Chemical promotes cancer development in fish The experiments were fishy. But they appear to have uncovered something that rodent studies missed: a potential cancer risk posed by a compound used to manufacture nonstick coatings. By mimicking the action of estrogen, this chemical, perfluorooctanoic acid, can promote cancer development, researchers report in an upcoming Environmental Health Perspectives.
Chemical promotes cancer development in fish The experiments were fishy. But they appear to have uncovered something that rodent studies missed: a potential cancer risk posed by a compound used to manufacture nonstick coatings.
By mimicking the action of estrogen, this chemical, perfluorooctanoic acid, can promote cancer development, researchers report in an upcoming Environmental Health Perspectives.

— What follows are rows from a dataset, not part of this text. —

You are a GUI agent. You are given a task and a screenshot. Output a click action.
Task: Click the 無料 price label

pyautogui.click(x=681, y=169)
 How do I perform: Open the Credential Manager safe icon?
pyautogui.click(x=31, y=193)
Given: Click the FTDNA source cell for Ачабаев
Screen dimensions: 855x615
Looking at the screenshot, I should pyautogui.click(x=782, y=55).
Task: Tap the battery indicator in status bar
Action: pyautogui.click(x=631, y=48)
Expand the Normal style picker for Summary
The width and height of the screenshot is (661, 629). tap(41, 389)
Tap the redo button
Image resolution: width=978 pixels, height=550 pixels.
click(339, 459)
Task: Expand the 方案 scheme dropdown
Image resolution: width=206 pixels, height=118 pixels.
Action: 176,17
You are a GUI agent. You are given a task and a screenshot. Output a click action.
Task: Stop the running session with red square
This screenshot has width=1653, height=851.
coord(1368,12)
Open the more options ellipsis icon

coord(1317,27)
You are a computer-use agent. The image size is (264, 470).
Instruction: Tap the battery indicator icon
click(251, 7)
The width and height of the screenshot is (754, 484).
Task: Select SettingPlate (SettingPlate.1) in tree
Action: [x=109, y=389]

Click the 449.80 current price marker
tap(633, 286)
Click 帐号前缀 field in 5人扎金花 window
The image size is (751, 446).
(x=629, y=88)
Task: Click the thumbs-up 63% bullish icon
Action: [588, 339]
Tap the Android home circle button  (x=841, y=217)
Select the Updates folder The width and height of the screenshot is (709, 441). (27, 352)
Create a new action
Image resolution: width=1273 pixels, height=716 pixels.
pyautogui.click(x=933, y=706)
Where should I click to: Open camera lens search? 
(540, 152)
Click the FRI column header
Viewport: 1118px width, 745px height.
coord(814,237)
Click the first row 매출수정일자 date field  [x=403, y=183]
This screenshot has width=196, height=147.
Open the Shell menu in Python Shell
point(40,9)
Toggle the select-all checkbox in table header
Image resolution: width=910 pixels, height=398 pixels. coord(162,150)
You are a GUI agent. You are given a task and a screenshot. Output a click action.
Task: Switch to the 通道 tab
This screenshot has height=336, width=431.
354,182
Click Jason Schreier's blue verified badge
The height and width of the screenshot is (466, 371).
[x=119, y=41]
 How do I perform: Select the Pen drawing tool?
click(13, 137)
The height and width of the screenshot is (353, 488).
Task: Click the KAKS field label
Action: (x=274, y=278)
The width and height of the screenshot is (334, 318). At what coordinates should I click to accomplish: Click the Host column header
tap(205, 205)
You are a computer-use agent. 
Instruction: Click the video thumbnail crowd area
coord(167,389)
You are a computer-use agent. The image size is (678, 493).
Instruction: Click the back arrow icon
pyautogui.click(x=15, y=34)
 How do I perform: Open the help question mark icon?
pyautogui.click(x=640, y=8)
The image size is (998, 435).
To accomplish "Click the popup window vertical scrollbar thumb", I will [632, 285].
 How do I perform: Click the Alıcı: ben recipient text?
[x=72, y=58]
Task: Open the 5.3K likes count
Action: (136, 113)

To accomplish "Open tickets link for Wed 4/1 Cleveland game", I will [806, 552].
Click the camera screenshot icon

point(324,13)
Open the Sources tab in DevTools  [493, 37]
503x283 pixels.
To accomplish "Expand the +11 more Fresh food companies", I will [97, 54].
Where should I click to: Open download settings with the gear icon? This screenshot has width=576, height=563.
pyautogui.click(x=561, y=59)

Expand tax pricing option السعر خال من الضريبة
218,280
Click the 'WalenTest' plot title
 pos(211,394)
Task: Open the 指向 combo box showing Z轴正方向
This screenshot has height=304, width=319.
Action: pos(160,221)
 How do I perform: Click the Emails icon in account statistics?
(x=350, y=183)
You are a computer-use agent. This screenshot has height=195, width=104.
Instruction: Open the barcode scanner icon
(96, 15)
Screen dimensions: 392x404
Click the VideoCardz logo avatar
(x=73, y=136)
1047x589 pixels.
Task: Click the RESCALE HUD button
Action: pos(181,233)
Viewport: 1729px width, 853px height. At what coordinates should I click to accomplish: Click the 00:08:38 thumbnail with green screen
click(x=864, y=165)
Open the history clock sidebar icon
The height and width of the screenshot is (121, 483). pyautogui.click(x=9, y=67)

Better known as PFOA, perfluorooctanoic acid is the nonstick agent that DuPont developed and used to launch its Teflon line of products more than 50 years ago. PFOA-based nonstick chemicals now appear in everything from carpets and fry pans to microwave popcorn bags.
Studies performed in the early 1990s showed that PFOA could induce liver tumors in rats. The mechanism by which it did this, though - a proliferation of subcellular features known as peroxisomes - isn't applicable in humans. This led many toxicologists to generally close the book on PFOA as a potential carcinogen.
"But our data indicate the book is not closed," says Abby D. Benninghoff of Oregon State University in Corvallis. Working with juvenile rainbow trout, her team has just shown that in animals given a carcinogen, PFOA can double the cancer incidence. Treating carcinogen-exposed fish with estrogen does the same thing.
Additional tests further linked PFOA's estrogenic alter ego to its cancer-fostering role.
The new paper "shows that PFOA can promote liver tumors in a fish model that has been used as a human model for two decades," says John A. McLachlan, director of the Tulane/Xavier Center for Bioenvironmental Research in New Orleans.
Some liver cancers in people have also been linked to estrogen-like drugs. McLachlan points out that three years ago the International Agency for Research on Cancer linked liver-cancer risk to such estrogenic agents as birth control pills and post-menopausal synthetic estrogens.
In humans, estrogens have been linked most strongly with risk of reproductive-system tumors. Rodent studies have linked PFOA with tumors in those tissues as well, notes Kristina Thayer of the National Institute of Environmental Health Sciences, in Research Triangle Park, N.C. Considering the spectrum of tumors associated with PFOA in rodents, she says some scientists suspected that one mechanism couldn't explain it all. The Oregon State study now "helps confirm that there's more going on than just peroxisome proliferation."
Benninghoff's team worked with trout because "like humans, they don't respond to chemicals that cause peroxisome proliferation." The researchers exposed 10-week-old fish to aflatoxin, a fungal poison, for 30 minutes. Some fish were then exposed chronically for the next 30 weeks to PFOA at any of several doses.
Between 10 and 30 percent of the fish exposed only to the aflatoxin eventually developed a liver tumor or two. In contrast, 60 to 70 percent of the animals that also got high doses of PFOA developed liver cancer. PFOA-treated fish sometimes ended up with six or more tumors. Meanwhile, PFOA caused no tumors in the absence of pretreatment with aflatoxin.
Eight major companies make PFOA. Concerned by the emerging evidence of the chemical's toxicity, the Environmental Protection Agency got those manufacturers to agree two years ago to phase down their production of PFOA and related compounds by 95 percent by 2010.